2. Inverted Index (Search)
The heart of Elasticsearch and Lucene. Instead of mapping Doc → Words, we map Word → [Doc IDs].
# Term Dictionary
"distributed" → [1, 4, 12, 99]
"consensus" → [4, 88]
// Intersection for query "distributed consensus" = [4]
3. Spatial Index (Geohash)
How Uber finds drivers fast.
Standard indices don't work for 2D range queries (lat/lng). We use Geohashing to turn a 2D coordinate into a 1D string where proximity on earth = shared prefix in the index.

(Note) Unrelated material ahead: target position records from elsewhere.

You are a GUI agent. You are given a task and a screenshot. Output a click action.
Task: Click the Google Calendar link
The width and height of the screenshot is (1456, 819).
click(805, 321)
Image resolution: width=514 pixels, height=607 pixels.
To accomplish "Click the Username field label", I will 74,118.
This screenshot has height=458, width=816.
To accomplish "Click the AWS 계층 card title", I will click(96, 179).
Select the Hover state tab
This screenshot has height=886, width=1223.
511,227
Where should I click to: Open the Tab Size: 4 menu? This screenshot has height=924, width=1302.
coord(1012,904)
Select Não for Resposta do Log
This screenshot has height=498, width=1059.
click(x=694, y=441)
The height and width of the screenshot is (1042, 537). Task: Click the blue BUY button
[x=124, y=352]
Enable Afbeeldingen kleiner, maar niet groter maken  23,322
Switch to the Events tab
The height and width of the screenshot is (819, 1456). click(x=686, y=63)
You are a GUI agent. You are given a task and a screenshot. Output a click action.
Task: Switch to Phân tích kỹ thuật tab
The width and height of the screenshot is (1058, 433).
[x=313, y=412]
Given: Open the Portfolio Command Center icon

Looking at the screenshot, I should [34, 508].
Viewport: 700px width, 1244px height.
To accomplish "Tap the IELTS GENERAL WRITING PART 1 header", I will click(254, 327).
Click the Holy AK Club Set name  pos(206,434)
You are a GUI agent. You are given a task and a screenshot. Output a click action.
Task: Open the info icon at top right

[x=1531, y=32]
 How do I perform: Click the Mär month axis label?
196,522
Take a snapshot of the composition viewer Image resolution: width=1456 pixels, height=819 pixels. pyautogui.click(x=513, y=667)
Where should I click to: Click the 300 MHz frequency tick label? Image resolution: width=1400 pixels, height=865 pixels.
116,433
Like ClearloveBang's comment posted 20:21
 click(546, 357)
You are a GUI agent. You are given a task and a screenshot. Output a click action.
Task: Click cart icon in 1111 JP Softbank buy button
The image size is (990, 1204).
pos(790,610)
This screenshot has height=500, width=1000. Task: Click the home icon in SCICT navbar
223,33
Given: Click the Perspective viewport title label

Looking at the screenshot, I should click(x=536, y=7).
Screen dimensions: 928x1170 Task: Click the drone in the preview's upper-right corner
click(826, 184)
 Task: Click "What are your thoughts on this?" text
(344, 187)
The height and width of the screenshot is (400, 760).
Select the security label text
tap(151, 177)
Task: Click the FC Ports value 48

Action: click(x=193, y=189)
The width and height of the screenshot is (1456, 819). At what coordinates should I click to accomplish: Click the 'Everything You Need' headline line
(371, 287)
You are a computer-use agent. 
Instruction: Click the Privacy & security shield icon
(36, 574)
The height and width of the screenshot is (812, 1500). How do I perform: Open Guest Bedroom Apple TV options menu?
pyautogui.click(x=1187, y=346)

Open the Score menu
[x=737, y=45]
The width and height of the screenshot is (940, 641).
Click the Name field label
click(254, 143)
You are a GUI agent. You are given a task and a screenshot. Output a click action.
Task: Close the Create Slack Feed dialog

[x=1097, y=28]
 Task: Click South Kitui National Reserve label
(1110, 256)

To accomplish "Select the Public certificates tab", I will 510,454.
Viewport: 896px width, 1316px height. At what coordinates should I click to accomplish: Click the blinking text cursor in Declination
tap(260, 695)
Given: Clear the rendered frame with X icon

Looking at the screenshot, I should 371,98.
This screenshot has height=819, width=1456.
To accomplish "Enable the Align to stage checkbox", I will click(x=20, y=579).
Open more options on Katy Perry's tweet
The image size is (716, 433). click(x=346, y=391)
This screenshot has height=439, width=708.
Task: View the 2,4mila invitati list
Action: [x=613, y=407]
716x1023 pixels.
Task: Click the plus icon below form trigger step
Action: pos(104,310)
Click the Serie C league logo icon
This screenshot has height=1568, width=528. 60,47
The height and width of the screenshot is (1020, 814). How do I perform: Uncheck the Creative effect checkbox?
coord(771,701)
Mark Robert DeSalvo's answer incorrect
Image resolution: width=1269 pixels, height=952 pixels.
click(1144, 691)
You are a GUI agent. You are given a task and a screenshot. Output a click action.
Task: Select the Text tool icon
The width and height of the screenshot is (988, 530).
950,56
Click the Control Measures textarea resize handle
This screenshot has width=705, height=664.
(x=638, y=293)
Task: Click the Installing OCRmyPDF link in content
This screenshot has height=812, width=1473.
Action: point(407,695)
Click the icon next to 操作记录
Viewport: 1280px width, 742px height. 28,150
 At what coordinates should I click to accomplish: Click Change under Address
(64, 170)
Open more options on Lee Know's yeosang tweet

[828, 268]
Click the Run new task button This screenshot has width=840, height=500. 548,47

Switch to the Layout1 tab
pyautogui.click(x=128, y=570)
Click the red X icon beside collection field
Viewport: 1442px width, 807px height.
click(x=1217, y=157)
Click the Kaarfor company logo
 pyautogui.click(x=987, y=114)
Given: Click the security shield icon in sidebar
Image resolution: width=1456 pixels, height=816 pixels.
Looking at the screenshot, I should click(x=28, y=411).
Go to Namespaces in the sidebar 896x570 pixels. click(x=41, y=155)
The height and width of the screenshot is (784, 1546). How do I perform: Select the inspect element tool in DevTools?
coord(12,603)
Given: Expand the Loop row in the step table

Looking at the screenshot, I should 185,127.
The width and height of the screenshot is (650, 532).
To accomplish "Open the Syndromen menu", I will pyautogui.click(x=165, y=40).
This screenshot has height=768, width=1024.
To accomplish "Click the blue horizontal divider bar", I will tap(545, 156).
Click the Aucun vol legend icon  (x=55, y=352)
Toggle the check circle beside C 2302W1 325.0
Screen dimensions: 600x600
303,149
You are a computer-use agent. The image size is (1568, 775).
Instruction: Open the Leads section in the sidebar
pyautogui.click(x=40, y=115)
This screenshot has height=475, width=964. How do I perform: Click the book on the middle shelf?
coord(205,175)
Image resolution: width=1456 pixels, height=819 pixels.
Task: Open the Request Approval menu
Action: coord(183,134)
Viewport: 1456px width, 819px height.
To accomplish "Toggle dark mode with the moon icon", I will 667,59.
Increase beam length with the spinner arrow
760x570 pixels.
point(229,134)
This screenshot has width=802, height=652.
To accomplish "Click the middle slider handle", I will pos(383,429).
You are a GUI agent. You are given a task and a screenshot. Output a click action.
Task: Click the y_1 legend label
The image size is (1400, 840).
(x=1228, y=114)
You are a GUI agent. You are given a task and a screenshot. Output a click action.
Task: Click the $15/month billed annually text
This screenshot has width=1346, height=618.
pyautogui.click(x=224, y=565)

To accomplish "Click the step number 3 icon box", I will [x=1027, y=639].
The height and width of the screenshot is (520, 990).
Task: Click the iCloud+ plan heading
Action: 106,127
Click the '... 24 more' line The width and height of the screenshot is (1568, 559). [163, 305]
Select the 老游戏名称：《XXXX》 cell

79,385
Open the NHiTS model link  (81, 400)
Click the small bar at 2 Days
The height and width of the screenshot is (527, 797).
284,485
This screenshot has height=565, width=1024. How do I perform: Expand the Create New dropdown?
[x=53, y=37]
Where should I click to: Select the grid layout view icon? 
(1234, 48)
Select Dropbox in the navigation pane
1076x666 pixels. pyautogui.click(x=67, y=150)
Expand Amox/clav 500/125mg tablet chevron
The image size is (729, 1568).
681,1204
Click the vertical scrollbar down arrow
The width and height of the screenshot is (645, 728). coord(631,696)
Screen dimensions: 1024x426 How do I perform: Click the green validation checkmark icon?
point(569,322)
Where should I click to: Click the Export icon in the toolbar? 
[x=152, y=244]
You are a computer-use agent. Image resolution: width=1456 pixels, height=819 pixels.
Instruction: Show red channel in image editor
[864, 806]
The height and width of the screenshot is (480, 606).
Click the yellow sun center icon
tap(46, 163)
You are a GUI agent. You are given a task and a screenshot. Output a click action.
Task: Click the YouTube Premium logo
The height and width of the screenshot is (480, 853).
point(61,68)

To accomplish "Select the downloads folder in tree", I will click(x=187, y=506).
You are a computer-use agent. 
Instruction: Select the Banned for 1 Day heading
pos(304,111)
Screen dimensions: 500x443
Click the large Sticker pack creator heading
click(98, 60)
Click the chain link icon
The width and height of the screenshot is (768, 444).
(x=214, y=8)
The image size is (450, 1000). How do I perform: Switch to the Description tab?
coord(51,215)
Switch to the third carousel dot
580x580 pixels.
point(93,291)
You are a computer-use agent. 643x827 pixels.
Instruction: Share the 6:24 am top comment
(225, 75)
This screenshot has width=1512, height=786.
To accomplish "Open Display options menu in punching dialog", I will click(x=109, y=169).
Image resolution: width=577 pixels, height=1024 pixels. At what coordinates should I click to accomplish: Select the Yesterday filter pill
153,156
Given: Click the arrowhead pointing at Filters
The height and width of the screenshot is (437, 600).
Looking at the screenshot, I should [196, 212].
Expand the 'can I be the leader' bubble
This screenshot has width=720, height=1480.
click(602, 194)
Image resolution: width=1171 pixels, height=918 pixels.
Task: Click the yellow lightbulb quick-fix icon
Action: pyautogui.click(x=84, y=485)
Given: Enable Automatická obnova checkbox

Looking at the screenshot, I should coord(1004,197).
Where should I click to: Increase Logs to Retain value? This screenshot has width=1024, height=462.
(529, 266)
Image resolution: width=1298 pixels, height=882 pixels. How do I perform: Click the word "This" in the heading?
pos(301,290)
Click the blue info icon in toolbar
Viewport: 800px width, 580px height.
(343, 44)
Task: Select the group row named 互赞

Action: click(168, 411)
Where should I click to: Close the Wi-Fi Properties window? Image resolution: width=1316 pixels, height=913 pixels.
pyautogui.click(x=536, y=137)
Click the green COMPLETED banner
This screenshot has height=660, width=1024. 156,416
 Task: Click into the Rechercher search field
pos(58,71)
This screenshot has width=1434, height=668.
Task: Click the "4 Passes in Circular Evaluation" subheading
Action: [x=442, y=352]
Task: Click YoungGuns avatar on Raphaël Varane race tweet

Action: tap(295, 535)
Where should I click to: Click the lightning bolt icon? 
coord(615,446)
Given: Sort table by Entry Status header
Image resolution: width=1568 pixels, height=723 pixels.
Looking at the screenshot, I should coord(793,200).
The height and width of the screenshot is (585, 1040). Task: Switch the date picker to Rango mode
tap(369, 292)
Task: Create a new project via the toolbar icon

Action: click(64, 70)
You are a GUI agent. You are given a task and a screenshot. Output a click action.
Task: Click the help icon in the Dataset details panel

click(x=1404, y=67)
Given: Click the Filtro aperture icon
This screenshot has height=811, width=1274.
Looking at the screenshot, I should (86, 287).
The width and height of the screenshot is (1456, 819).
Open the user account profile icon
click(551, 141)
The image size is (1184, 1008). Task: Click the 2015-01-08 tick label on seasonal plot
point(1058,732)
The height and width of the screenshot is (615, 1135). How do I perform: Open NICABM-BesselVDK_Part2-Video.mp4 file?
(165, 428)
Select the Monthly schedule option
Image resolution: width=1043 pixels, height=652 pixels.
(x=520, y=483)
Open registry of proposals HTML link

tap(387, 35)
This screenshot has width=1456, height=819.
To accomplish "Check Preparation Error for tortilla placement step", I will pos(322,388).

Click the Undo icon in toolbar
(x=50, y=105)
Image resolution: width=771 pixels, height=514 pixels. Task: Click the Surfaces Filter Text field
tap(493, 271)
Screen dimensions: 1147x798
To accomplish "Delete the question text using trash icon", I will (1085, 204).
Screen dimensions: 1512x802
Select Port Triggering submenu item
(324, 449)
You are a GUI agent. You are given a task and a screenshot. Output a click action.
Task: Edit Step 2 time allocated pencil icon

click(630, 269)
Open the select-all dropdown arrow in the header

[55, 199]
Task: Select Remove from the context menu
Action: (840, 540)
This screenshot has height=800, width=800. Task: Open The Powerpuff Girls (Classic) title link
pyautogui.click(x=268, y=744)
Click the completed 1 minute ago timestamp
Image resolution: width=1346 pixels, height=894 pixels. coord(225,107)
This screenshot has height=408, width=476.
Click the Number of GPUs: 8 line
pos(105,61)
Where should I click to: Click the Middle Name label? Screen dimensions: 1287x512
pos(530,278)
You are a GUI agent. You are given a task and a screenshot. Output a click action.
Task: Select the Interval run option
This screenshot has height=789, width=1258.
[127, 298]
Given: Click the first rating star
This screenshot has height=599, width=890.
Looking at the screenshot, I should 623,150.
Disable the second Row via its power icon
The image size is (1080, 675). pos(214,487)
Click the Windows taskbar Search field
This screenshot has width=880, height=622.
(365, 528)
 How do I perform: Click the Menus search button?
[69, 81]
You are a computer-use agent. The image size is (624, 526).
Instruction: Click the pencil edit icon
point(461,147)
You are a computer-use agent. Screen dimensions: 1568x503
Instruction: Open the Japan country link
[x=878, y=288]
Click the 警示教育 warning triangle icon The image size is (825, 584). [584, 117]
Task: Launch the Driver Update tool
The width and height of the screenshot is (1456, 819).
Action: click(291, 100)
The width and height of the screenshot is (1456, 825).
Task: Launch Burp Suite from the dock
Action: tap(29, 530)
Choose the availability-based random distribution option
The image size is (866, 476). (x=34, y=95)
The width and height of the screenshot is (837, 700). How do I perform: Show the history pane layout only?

"To find nearby drivers, just query for drivers with the same Geohash prefix in a standard B-Tree."
Interview Guidance
The "Uber/Yelp" Case
When asked to design a geospatial system, don't say "Store lat/lng and calculate distance." Say **"We can use Geohashing or Quadtrees for efficient range queries."**
The Cost of Write
If asked why you haven't indexed every column, explain that every index adds to the WAL and makes writes slower. Select indices based on read patterns.